But they’re still awkward. Generally, there’s a few you’ve kept up with over the years – however many those years are. And there’s a slightly larger number whom you’re aware of, and vaguely familiar with what they’re doing.

But the vast majority of the people are often those whom you know nothing about and nothing in common but a slice of ever receding history. They are usually people you had little in common with when you were in school, and a lot less now. Those you were friends with may have remained friends, or not.

But these gatherings usually bring a thousand painful moments of distracted conversations with someone you had nothing in common with then, and certainly nothing now. The chit chat inevitably revolves around classes you might have had together, events that happened in school ten, twenty, or more years before, and when you’ve exhausted those, there’s nothing else there.
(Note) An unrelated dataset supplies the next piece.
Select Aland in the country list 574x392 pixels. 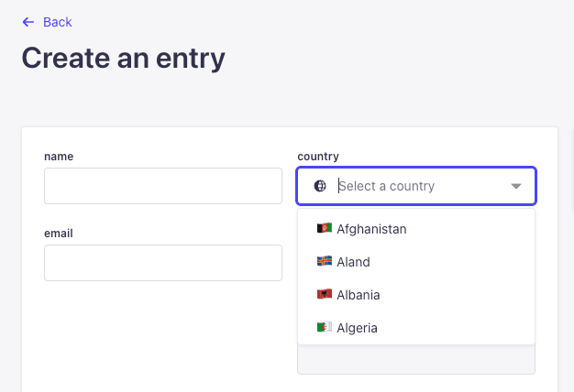(x=416, y=262)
Which in one sense is fine. All of us make small talk with strangers, knowing it’s just small talk, and inconsequential. The problem with events such as these is that we painfully sense that we should have something to talk about, and most of us feel guilty that we don’t. Knowing that we’re not really supposed to get into deep discussions, we revert to a weird play, where we are actors in a drama called school, and we become what we were then. Those who were shy or introverted then often drop back into that patterned behavior, no matter how skilled or accomplished or popular they are now. People who were the envy of the rest of the class then often fall back into that pattern for a few hours, even if they’ve done little of consequence since graduation. Writer Paul Theroux described a reunion as being like a strange cult where everyone was the same age.

If you are still in contact with someone, there’s a reason. If you’re still friends, there’s a reason. But if neither of those is true, accept what those hours are going to mean. It’s okay to remember, and it’s okay to catch up with others. But you’re not friends with someone because you went to school with them. And knowing that can free you to enjoy these moments for what they are. And not what someone is necessarily expecting them to be.